Abstract
Objective
To evaluate the antioxidation of dihydrobiopterin reductase and to explore the effect of A278C mutation of the quinoid dihydropteridine reductase (QDPR) gene on its antioxidant activity.
Methods
First, plasmids with different genes (wild and mutant QDPR) were constructed. After gene sequencing, they were transfected into human kidney cells (HEK293T). Then, the intracellular production of reactive oxygen species (ROS) and tetrahydrobiopterin (BH4) was detected after cells were harvested. Activations of nicotinamide adenine dinucleotide phosphate oxidase 4 (NOX4), glutathione peroxidase 3 (GPX3), and superoxide dismutase 1 (SOD1) were analyzed to observe the oxidative stress after transfection. The expression of the neuronal nitric oxide synthase (nNOS) gene was analyzed by semiquantitative reverse-transcription polymerase chain reaction (RT-PCR). We also detected the activation of transforming growth factor β1 (TGF-β1) by enzyme-linked immunosorbent assay (ELISA) to observe the connection of TGF-β1 and oxidative stress.
Results
The exogenous wild-type QDPR significantly decreased the expression of nNOS, NOX4, and TGF-β1 and induced the expression of SOD1 and GPX3, but the mutated QDPR lost this function and resulted in excessive ROS production.
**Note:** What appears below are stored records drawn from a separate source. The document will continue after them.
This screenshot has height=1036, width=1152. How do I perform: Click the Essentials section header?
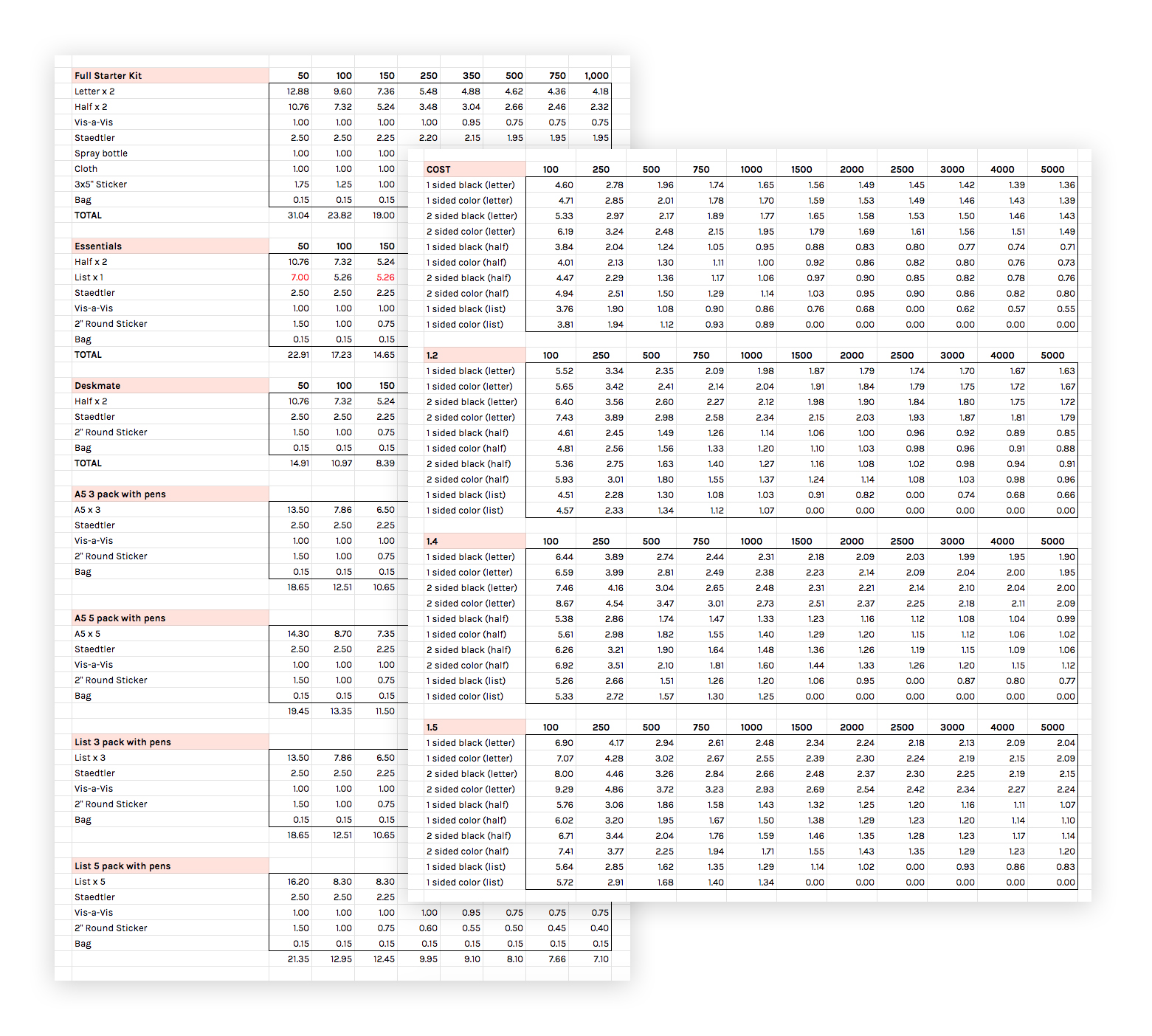point(170,246)
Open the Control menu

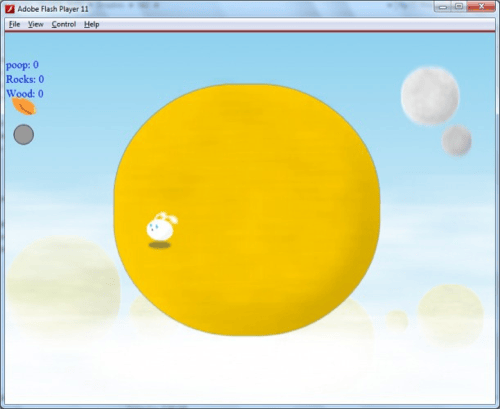point(64,24)
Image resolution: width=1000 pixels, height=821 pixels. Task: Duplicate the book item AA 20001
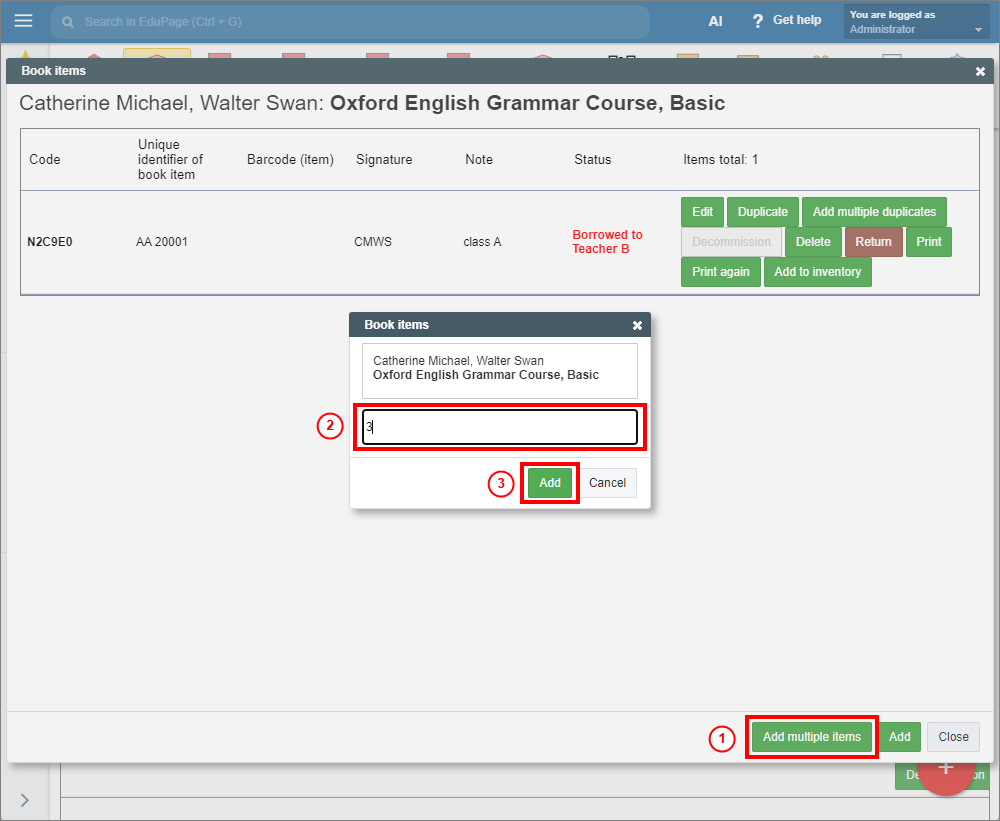tap(763, 212)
Our data also suggested that the influence on the level of BH4 had no significant difference between mutated and the wild-type QDPR transfection.
Conclusions
Wild-type QDPR played an important role in protecting against oxidative stress, but mutant QDPR failed to have these beneficial effects.
中文概要
目的
评估二氢生物蝶呤还原酶(QDPR)的抗氧化作 用,并初步探讨QDPR 基因A278C 位点突变对 其抗氧化作用的影响。
创新点
首次在体外实验中发现QDPR 有抗氧化作用,且 此作用在A278C 位点突变后减弱。
方法
我们构建了野生型和突变型QDPR 质粒,且分别转染至人胚肾293 细胞中(HEK293T)。实验可 分为以下三组:空白质粒对照组、野生型QDPR 组和突变型QDPR 组。三天后收集细胞观察活性 氧(ROS)和四氢生物蝶呤(BH4)的表达量, 使用免疫印迹的方法检测烟酰胺腺嘌呤二核苷 酸磷酸氧化酶4(NOX4)、谷胱甘肽过氧化物酶3 (GPX3)和超氧化物歧化酶1(SOD1)的蛋白 表达水平。用半定量逆转录- 聚合酶链反应 (RT-PCR)方法分析神经型一氧化氮合成酶 (nNOS)基因的表达。用酶联免疫吸附测定 (ELISA)试剂盒检测转化生长因子-β1(TGF-β1) 的活性。
结论
本实验中野生型QDPR 可以显著降低nNOS、 NOX4 和TGF-β1 的水平,同时提高SOD1 和 GPX3 表达。但当QDPR 发生位点突变后没有观 察到上述现象,并且突变型会导致ROS 过量产 生。我们的数据还表明,野生型和突变型QDPR 对BH4 含量的影响无显著差异。综上所述,QDPR 有抗氧化作用,但A278C 位点突变后会影响 QDPR 的抗氧化功能。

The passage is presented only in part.